EXERCISE DESCRIPTION ->
What you return should be each line of the data containing the string "agent".

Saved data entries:

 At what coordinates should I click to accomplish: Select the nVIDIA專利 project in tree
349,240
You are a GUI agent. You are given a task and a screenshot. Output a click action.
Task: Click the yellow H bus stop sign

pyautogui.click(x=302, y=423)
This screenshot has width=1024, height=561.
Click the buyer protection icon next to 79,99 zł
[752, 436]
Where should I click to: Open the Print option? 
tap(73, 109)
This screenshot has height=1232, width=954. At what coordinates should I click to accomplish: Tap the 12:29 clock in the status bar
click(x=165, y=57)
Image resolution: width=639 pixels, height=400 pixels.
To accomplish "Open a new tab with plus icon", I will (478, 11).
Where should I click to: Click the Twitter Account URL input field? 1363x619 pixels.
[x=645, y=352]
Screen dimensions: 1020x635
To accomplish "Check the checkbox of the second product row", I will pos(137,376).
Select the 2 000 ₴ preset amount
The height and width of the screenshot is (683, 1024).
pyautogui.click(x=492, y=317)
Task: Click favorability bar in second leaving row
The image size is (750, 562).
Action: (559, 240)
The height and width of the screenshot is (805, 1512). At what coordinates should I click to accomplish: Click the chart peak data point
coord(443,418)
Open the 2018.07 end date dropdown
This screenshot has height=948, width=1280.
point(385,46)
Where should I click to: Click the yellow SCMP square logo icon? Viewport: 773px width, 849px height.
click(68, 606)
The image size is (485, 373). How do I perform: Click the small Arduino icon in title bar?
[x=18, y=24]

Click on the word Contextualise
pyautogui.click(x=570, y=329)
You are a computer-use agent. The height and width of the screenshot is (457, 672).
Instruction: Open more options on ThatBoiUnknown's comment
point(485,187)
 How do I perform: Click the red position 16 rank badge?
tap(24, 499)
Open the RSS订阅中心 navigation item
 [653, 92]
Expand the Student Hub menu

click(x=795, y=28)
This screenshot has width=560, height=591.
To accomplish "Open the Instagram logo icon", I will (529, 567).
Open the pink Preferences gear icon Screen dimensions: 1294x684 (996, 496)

RESPONSE FOR THIS EXERCISE ->
You are a GUI agent. You are given a task and a screenshot. Output a click action.
You are a computer-use agent. The height and width of the screenshot is (457, 672).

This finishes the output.